In The Last Dance, in fact, the space reserved for the other players on the team, including Pippen, considered the strongest after Jordan, is limited. In Unguarded, Pippen said: "How dare Michael Jordan treat us like that, after all we've done for him and his precious brand? Michael Jordan would never have been Michael Jordan without me, Horace Grant, Toni Kukoc, John Paxson, Steve Kerr, Dennis Rodman, Bill Cartwright, Ron Harper, BJ Armstrong, Luc Longley, Will Perdue and Bill Wennington.
To make matters worse is the fact that Jordan received $ 10 million to participate in the documentary, while my friends and I not even a penny. Plus, the episodes of The Last Dance all follow the same logic, Michael on a pedestal, his secondary, smaller teammates.

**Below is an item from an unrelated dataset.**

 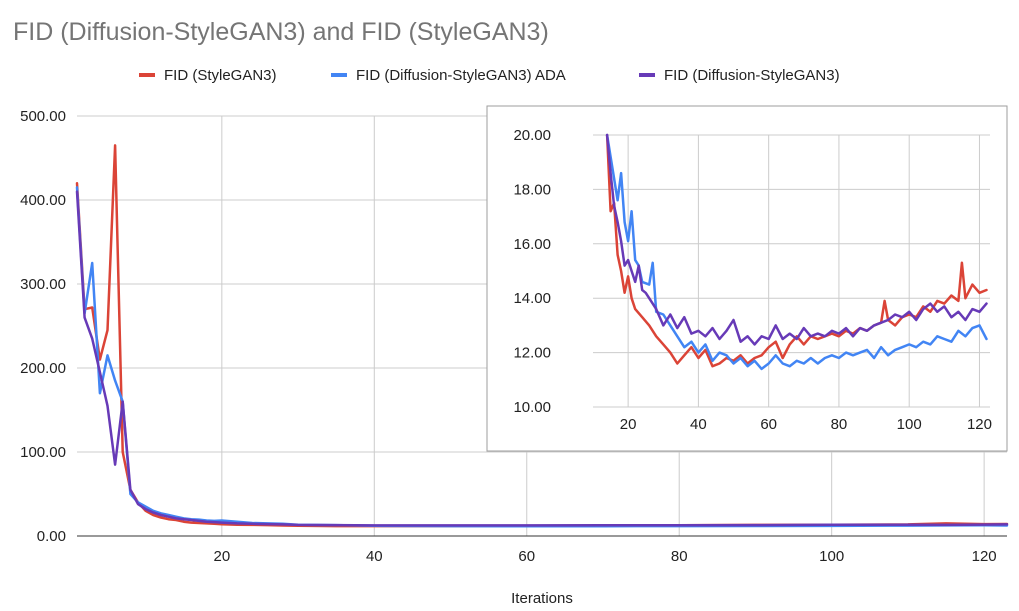 What do you see at coordinates (222, 556) in the screenshot?
I see `main-x-tick-label: 20` at bounding box center [222, 556].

I don't mean Michael wouldn't be a superstar wherever he ended up. It was spectacular, but it was just the success we achieved as a team, six titles in eight years, that brought it to a world-class level that no other athlete, with the exception of Muhammad Ali, has achieved in modern times.
Even in the second episode, which focused for a while on my difficult upbringing and unlikely path to the NBA, the narrative turned back to Michael Jordan and his determination to win. I was nothing more than a prop. His best teammate of all time, he called me.
He couldn't have been more cocky if he had tried."
Michael Jordan and the amazing anecdote about golf
During his college experience at the University of North Carolina Michael Jordan, already a basketball talent, approached golf, now much more than a passion.
To tell the curious anecdote, at GolfDigest, is Ed Ibarguen, now a member of the PGA of America for over 40 years. "All this - reveals Ibarguen - happened when I was working at UNC. I remember Jordan went into the pro shop and asked me: 'are you Ed? I want to learn to play golf but we could have a problem because I don't have the money to pay you'
then he added; 'I really like this sport and I would like to learn how to practice it in the right way in case you were really willing to help me, without wasting time' Jordan immediately fell in love with golf. He also played at night and after 36 holes he still didn't want to stop".
Ibarguen then recounts the greatest difficulties Jordan has had to deal with on the green. "His really big hands didn't help him but he was able to make up for everything with commitment and self-denial but also thanks to his extraordinary ability to steal secrets with his eyes".
And today what was only a passion at the time, has also turned into an entrepreneurial activity. With Jordan who is the owner of "The Grove XXIII", a golf course - which has now become an excellence - located near Hobe Sound, in South Florida.